Developed in collaboration with Duality Technologies

Context

A group of law enforcement agencies and financial services organisations have formed a consortium to share personal information to detect and prevent financial crimes and related harms (eg fraud, money laundering, and cybercrimes). For these purposes, the members operate as independent data controllers. A “hub”, which acts independently to the other parties, acts as an intermediary. It receives and forwards queries to the other members, and then collects, aggregates, and forwards responses.

When a member of the consortium (controller A) conducts a financial crime investigation, it can submit a homomorphically encrypted query about a person to other members within the consortium (controllers B, C and D). The query will ask other members if they hold information for a particular person that is linked to financial crime activity.

The query is then sent to members via the hub to controllers B, C and D. These controllers send their homomorphically encrypted responses back to the hub.
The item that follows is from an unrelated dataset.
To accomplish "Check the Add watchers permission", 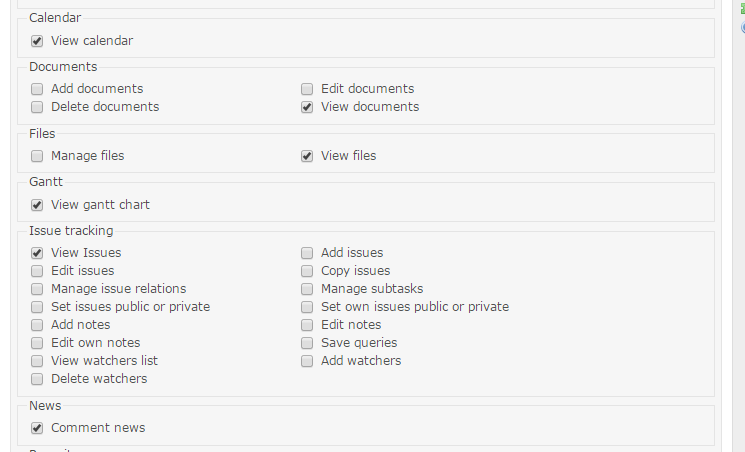I will pos(307,362).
The hub aggregates them, before sharing the response with controller A, who is the only party to see the final response.

  1. User creates and encrypts query, which is sent to the hub
  2. Hub distributes query to other participants, masking the original inquirer and query from view
  3. Encrypted query runs on each participants' database
  4. Encrypted results sent back to the Hub
  5. Hub aggregates the encrypted results
  6. Aggregated and encrypted results sent back to user
  7. Results are decrypted and actioned

Personal information that is encrypted in queries includes:

  • customer identifiers and contact information (eg names, email addresses, postal addresses, ID numbers);
  • financial transaction information (eg dates, amounts, counterparties);
  • information about criminal convictions and offences;
  • device information (eg IP address, device ID); and
  • indicators of fraud or other financial crime.

Objective

Financial institutions who are members of the consortium process customer personal information to detect and prevent financial crime. Each member of the consortium wants to be able to share personal information about actual or suspected instances of fraud or other financial crime committed by its customers (or by known criminals, in the case of the law enforcement agencies). They all benefit from this reciprocal sharing of similar personal information by the other members.

Technical measures

Each member of the consortium uses fully homomorphic encryption (FHE) techniques to ensure an appropriate level of security when sharing personal information between members. A SQL-like query language is used to construct the queries.
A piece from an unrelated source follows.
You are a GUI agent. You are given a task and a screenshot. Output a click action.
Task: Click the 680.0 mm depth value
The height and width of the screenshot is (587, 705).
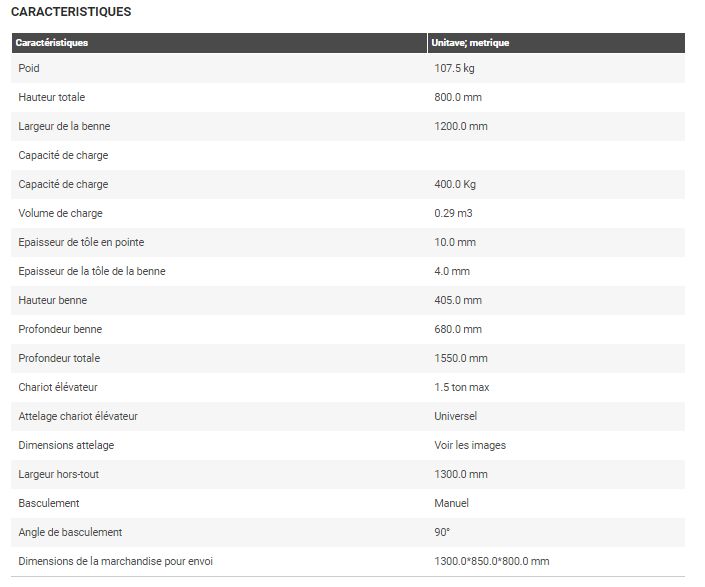click(x=458, y=329)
The personal information in the query is homomorphically encrypted, rendering it pseudonymised to controller A, as it holds the private key required for decryption. Only controller A can convert the information back into personal information. For example, the identifiers for a customer are encrypted as below (where XXXXX represents an encrypted field in the query):

“Do any accounts owned by [John Smith; NI Number: AB1234C; date of birth: 01/01/1980] have confirmed fraud flags?”

“Do any accounts owned by [xxxxxxx; NI Number: xxxxxxx; date of birth: xxxxxxx] have confirmed fraud flags?”

The homomorphically encrypted query is then sent to members (controllers B, C and D) via the hub. Using homomorphic encryption techniques, controllers B, C and D can perform data matching on the encrypted query with their own customer information. However, they do not ‘see’ the original personal information in the query parameters and are prevented from learning which records in their data may have matched the query. This means controllers B, C and D can automatically respond to the query without needing to decrypt the personal information. The hub is used to route the encrypted query and results. It cannot see the query parameters nor the results that are encrypted (and the hub cannot decrypt them as it does not hold the decryption key).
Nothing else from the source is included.